I hope this blog helps provide some high-level insight. I’ll end with a personal plea to the relevant parties:
- – For parents: Do not panic! There hasn’t been any major breach of children’s privacy that we know about – this is simply a case of policy responding to an evolving market. While legitimate issues are being raised, it is important to continue to support quality content and equally important to not write off an app solely because it is collecting data. In many instances, data collection is completely anonymous and is being used to improve the product and provide better experiences for your children. That being said, the FTC report raises an important fact, which is that it is currently difficult to tell what kind of data is being collected and for what purposes it is being used. Until the policies are in place, the onus is on you to try and understand this important issue.

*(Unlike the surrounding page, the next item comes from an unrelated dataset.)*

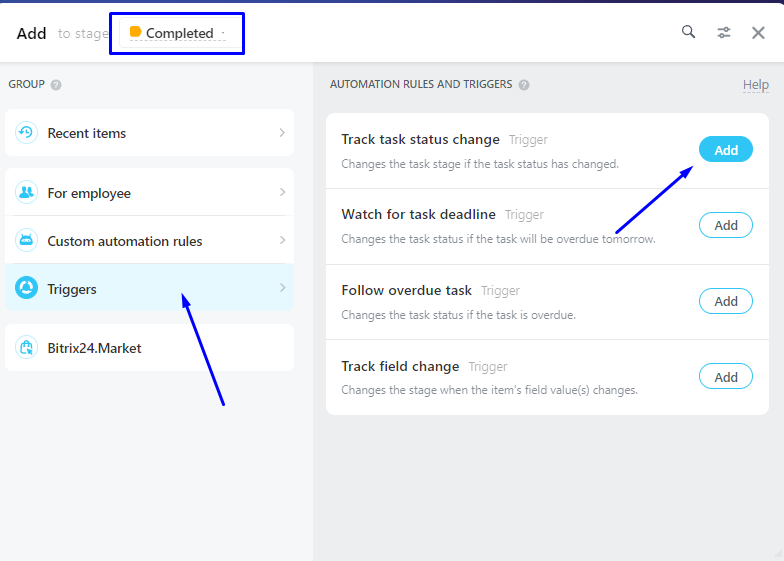
Task: Open the filter settings sliders icon
Action: pos(723,33)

- – For the FTC: Keep working with developers in the finalization of the proposed regulation. On the heels of the recent efforts to revise COPPA, the leading provider of app analytics (Flurry) disallowed its services to be used by developers of children’s apps, who rely heavily on such analytics to improve their products. Continue dialogue to ensure a balanced approach that puts children’s interests first but which does not unintentionally confine high quality and “family friendly” developers.
- -To developers: Be transparent and keep lines of communication open. This process gives you the chance to stay ahead of regulators and a concerned public by ensuring your apps and corresponding marketing materials are in full disclosure.
- – And last but not least, a call to the marketplaces: In my opinion, if there is one relevant party who is currently not bearing their weight on this issue it is the marketplaces. As gatekeepers to the content, the App stores have a huge impact on helping parents (and developers) navigate this jungle, and should take leadership in ensuring that parents have the basic information they need to make informed decisions for their children.
In the long term, Apps will be both better for kids and better for business if we have good policies from the get-go. Perhaps by protecting the kids, we are simultaneously protecting the medium.